Tuesday, April 05, 2005

My Computer Museum (Update)



From left to right:
(1) Commodore CBM8032
(2) Apple IIc, Apple II Green Composite Monitor
(3) Sinclair ZX81, B+W TV Set
(4) Sun SparcStation 5, NEC 21" VGA Monitor
(5) Commodore 128D, Commodore 1901 Color Monitor
(6) Commodore Amiga 500, Commodore 1085S Color Monitor
(7) Atari 1040ST, Atari SM124 Monochrome Monitor, Atari SC1224 Color Monitor
(8) Apple Macintosh LC, Apple Monochrome Monitor
(9) Commodore 64, Commodore 1541 Floppy Drive, Commodore 1081 Color Monitor

Latest Purchases:
(1) Apple IIc, Apple II Green Composite Monitor
(2) B+W TV Set for Sinclair ZX81

Currently looking for:
(1) Tape Recorder for Sinclair ZX81

Sunday, April 03, 2005

Retro-Computing: International Soccer On The Commodore 64

So I connected my Commodore 1541 floppy drive to my PC's LPT1 port using a XM1541 cable and invoked a transfer program called Star Commander, just to find out that Windows 2000's pre-emptive multitasking and asynchronous I/O just won't allow for the kind of synchronous control required to read from and write to the old 1541 drive. Star Commander even ships with an additional I/O driver for this scenario, but still it just didn't work. I had to switch back to DOS (now, this is one thing DOS is definitely doing a better job in), and voila - no timeouts any more.
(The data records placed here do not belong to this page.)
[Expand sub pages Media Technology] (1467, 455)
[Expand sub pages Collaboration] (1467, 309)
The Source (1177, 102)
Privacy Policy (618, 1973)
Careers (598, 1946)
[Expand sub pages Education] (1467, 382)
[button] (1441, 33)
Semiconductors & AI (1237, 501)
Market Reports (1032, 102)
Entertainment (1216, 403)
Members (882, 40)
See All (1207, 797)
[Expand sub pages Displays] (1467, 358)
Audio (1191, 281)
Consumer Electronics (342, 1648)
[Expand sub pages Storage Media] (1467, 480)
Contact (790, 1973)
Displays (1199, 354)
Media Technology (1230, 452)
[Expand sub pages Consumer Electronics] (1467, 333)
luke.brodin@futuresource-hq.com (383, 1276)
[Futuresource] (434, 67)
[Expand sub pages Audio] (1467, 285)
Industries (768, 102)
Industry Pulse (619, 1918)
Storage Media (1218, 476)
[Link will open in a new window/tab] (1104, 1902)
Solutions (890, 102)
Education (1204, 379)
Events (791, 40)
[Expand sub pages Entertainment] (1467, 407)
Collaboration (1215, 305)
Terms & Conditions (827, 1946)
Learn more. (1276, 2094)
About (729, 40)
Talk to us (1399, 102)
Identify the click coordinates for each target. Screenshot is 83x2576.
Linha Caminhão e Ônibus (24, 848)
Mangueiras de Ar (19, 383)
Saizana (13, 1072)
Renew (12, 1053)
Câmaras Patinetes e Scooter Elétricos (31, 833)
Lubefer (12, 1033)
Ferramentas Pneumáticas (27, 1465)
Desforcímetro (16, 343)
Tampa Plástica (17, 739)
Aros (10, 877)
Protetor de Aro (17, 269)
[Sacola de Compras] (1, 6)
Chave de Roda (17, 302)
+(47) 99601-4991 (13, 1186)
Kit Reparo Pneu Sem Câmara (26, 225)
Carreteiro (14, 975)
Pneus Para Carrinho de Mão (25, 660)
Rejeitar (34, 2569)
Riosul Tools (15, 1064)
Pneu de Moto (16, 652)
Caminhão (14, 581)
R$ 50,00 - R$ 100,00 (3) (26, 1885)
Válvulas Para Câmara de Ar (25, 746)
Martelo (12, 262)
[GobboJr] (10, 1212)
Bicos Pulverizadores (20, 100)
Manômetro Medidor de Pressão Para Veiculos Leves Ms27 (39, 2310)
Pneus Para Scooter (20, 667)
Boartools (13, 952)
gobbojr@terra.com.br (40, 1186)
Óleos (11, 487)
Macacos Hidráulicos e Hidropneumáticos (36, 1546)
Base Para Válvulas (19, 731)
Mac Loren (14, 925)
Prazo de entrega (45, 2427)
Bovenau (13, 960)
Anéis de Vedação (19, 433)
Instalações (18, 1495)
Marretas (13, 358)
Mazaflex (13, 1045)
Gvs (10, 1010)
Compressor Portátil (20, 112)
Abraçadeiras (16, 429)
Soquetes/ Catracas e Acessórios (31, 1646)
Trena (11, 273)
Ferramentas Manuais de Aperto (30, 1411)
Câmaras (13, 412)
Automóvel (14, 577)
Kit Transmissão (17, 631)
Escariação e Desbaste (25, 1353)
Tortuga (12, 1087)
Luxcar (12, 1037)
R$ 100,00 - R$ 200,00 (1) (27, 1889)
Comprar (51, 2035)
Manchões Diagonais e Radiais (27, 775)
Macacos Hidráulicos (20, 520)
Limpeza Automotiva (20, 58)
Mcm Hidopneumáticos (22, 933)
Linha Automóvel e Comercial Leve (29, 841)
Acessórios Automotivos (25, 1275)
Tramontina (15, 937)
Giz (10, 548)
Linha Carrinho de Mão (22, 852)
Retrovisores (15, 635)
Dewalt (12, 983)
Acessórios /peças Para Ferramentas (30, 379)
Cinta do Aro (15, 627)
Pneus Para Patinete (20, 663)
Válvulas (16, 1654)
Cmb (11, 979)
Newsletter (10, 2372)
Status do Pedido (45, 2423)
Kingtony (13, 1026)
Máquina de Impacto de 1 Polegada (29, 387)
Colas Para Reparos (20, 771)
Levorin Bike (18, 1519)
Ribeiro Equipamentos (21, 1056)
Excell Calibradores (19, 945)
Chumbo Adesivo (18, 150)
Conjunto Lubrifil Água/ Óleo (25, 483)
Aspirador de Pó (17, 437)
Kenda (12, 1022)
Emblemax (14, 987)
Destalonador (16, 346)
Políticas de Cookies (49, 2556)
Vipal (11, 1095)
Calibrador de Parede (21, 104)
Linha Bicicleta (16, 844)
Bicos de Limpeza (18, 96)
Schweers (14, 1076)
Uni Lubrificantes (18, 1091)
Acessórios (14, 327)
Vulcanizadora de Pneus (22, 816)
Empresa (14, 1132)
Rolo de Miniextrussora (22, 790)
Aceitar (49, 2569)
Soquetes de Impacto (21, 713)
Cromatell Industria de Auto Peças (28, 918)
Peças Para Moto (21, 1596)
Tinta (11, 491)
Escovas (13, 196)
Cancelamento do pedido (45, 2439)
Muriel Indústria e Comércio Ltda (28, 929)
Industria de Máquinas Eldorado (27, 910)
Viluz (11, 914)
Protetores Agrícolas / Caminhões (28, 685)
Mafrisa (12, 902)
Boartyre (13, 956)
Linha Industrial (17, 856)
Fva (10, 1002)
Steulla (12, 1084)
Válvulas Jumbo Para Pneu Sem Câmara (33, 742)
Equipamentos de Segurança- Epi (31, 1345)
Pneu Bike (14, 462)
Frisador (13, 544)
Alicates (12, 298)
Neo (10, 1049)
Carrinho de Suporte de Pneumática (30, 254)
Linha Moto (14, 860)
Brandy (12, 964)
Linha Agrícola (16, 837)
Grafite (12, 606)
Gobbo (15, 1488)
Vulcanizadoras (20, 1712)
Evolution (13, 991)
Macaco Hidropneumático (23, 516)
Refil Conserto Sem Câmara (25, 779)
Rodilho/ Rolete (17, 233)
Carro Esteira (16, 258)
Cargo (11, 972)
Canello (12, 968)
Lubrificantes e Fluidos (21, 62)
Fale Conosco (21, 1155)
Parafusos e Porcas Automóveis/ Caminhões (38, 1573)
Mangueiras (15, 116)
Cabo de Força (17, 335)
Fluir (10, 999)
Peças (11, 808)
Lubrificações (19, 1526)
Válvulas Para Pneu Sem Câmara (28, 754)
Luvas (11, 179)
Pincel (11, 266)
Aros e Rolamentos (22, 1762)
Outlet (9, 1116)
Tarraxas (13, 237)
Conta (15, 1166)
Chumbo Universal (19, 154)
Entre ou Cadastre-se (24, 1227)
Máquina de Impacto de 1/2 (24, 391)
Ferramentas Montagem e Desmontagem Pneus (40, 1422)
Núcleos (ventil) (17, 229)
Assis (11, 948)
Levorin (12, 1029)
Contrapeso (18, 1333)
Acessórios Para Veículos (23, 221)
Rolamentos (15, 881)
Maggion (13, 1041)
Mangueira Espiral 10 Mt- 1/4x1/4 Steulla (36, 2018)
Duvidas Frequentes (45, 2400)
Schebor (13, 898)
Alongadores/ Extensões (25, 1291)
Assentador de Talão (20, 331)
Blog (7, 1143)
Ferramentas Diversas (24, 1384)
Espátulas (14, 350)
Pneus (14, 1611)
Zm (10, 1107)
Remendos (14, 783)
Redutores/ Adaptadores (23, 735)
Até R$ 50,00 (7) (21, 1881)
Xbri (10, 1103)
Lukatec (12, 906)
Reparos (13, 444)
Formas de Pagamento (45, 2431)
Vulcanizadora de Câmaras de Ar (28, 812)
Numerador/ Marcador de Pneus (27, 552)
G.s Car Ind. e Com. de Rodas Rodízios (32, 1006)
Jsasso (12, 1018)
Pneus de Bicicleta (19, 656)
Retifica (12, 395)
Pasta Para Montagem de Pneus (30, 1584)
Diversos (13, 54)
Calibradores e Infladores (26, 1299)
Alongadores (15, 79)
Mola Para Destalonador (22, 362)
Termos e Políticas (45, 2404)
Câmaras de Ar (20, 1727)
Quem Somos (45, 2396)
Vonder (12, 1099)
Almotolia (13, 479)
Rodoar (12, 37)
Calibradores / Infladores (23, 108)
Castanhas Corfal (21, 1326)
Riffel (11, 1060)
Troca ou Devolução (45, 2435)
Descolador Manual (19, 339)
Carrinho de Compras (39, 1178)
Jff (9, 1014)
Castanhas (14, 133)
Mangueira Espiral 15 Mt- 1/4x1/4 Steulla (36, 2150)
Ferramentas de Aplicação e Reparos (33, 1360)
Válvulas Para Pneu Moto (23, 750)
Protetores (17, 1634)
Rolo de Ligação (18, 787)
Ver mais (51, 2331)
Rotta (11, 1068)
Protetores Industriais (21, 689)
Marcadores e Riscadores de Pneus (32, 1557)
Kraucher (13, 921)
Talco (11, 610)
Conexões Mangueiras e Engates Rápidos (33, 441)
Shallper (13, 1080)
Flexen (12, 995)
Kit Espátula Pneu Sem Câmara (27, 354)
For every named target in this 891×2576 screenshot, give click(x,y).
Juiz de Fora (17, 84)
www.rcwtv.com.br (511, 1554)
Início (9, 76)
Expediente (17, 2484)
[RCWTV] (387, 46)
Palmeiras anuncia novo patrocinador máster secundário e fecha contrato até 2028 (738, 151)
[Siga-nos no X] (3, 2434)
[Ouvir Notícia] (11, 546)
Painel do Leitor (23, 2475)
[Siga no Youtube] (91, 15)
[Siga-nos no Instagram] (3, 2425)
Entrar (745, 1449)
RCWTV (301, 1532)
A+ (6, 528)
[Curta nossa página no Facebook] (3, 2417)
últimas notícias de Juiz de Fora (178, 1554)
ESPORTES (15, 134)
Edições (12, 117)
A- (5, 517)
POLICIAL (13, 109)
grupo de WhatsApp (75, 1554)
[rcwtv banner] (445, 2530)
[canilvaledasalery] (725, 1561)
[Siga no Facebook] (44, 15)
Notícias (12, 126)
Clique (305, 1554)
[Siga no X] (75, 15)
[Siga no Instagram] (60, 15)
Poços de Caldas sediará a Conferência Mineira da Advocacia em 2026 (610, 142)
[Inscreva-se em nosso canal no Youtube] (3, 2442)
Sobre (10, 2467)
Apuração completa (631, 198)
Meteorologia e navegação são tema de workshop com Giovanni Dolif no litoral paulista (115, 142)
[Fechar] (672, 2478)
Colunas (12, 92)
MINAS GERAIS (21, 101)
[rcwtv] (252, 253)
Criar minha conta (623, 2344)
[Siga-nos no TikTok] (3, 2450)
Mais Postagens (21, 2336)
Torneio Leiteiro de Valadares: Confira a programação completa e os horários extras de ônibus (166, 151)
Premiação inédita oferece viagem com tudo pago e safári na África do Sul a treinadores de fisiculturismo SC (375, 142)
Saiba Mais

Besides getting more or less every ancient program floating around on the internet onto my C64, I can as well transfer data from my old C64 disks to my PC, and run it in any C64 emulator, e.g. VICE. Also, most of my friends did not really keep their Commodores for the last 18+ years, so I can provide them with images of their old C64 disks for usage within their favorite emulator.

After Friday's Speedball session, I simply had to try Commodore International Soccer. Have a look, and don't tell me this doesn't beat EA Sports FIFA 2005 by far!



Friday, April 01, 2005

Retro-Computing: Speedball On The Atari ST

After plugging in my brand-new (or actually nor-so-brand-new) Atari SC1224 Monitor, there was just one and only one adequate game for re-inaugurating my Atari 1040ST: Speedball (by the Bitmap Brothers).



A highschool-friend of mine and me used to play this for endless hours, and - after years of practicing - we achieved something like mastery.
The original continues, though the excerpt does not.